The concerns I have for high school basketball are captured in scenes that play out much too often across the membership of the Michigan High School Athletic Association. For example:
- Declining participation, with JV and varsity rosters too small to practice 5-on-5 at either level.
-
Increasing forfeits.
-
Ugly mismatches, with scores so lopsided that it is hard to imagine much teaching or learning can occur.
-
Starters transferring; reserves dropping out.
-
Confrontations between parents and coaches.
-
Faculty coaches becoming a vanishing breed.
These kinds of concerns do not flow from the top down – we can’t blame these issues on the NCAA and NBA. No, our more persistent and perplexing problems percolate up from the youth level.
Often the students who come to our programs have participated in youth sports programs for five to 10 years before they join a school team. They arrive with expectations that often differ from what is intended for school-based programs.

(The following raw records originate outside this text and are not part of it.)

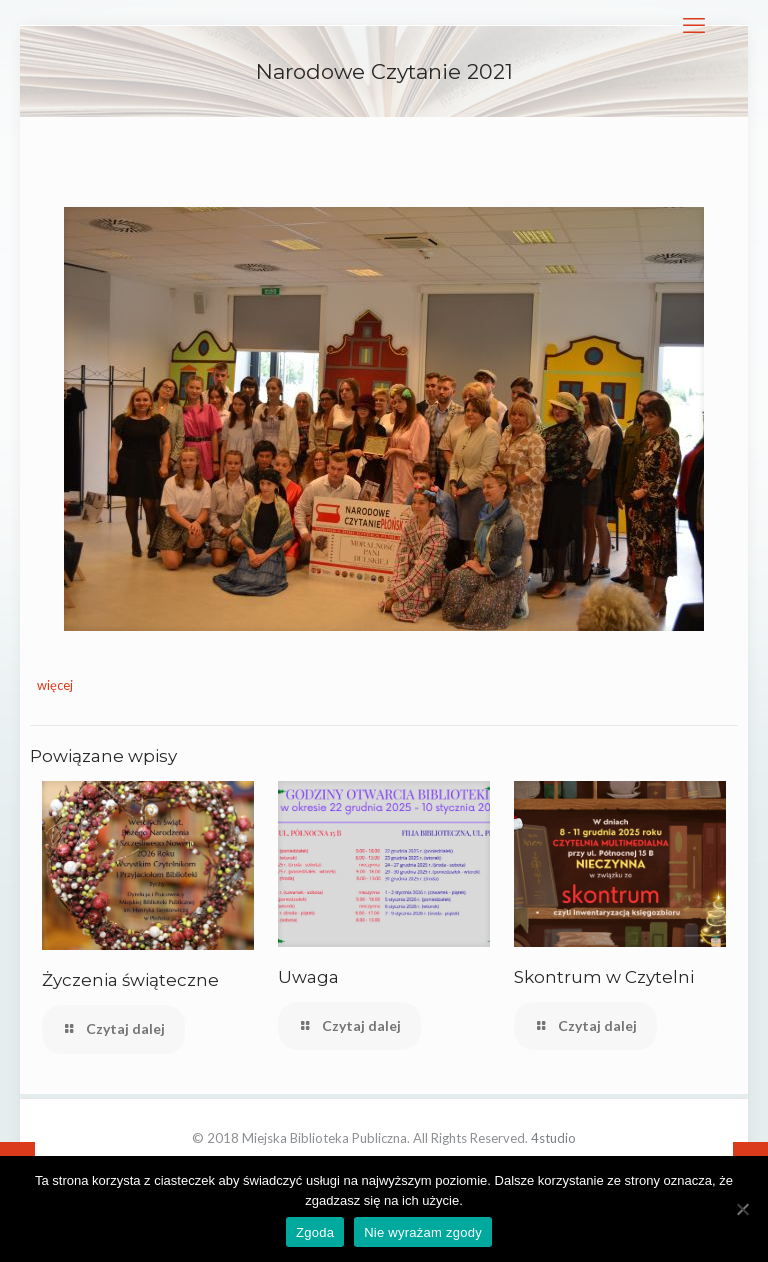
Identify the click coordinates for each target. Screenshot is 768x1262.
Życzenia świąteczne (130, 980)
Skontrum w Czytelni (604, 977)
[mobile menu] (694, 25)
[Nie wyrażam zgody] (743, 1209)
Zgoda (315, 1232)
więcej (55, 685)
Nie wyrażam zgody (423, 1232)
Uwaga (308, 977)
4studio (553, 1138)
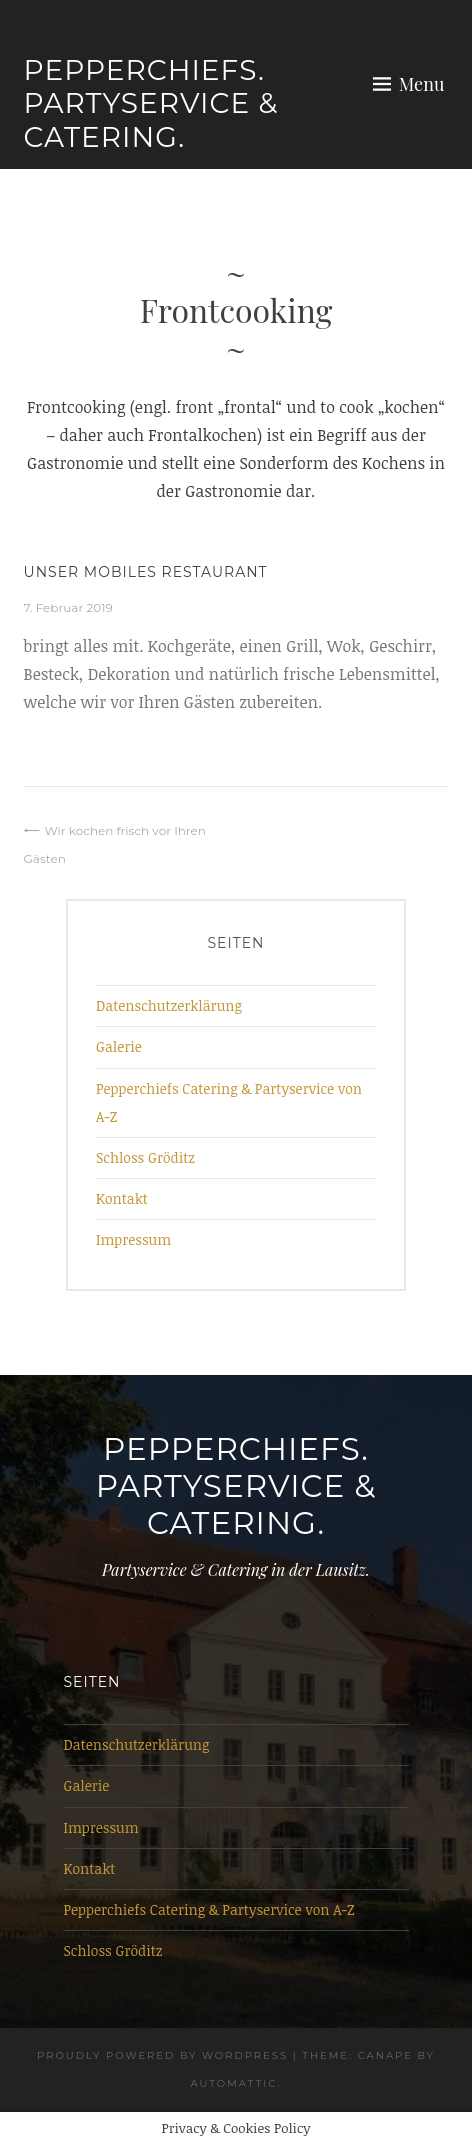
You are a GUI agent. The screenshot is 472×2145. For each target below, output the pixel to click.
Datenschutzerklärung (169, 1005)
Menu (422, 84)
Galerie (119, 1046)
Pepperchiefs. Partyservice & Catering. (151, 103)
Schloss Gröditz (145, 1157)
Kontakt (122, 1198)
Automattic (233, 2083)
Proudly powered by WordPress (162, 2055)
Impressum (133, 1239)
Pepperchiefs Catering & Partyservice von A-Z (209, 1909)
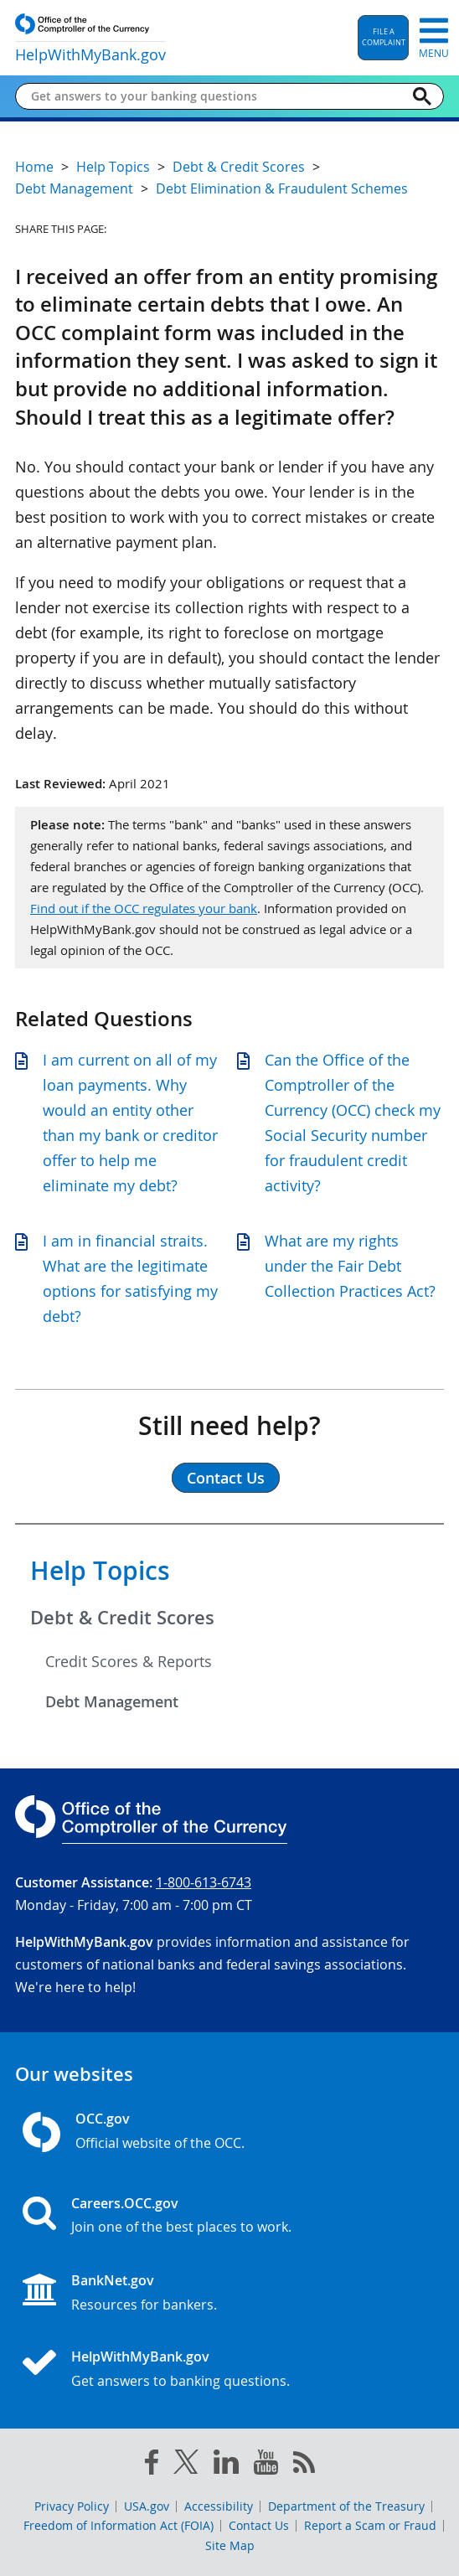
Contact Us (259, 2525)
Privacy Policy (71, 2506)
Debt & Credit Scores (122, 1617)
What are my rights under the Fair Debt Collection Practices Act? (350, 1266)
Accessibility (218, 2506)
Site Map (230, 2545)
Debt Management (111, 1701)
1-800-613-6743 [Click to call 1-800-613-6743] (203, 1882)
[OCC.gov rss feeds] (304, 2465)
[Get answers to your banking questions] (216, 96)
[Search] (422, 96)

They’ve been in a different environment; they have different expectations.
And much of what is coming with youth sports begins to infect school sports.
There is no vaccination that will be 100 percent effective in immunizing us. There is no single solution that can quickly reverse these negative trends in school-based basketball and other school sports. The efforts must be systemic and long-term. And among the efforts that must be made are these
- More attention to coaches education – every coach, every year – where the ethics of educational athletics and the meaning of success in school sports provide the core of the curriculum; and
-
More attention to junior high/middle schools – more opportunities for 6th- through 8th-graders to sample school sports and to savor an experience that puts team before individual and learning ahead of winning.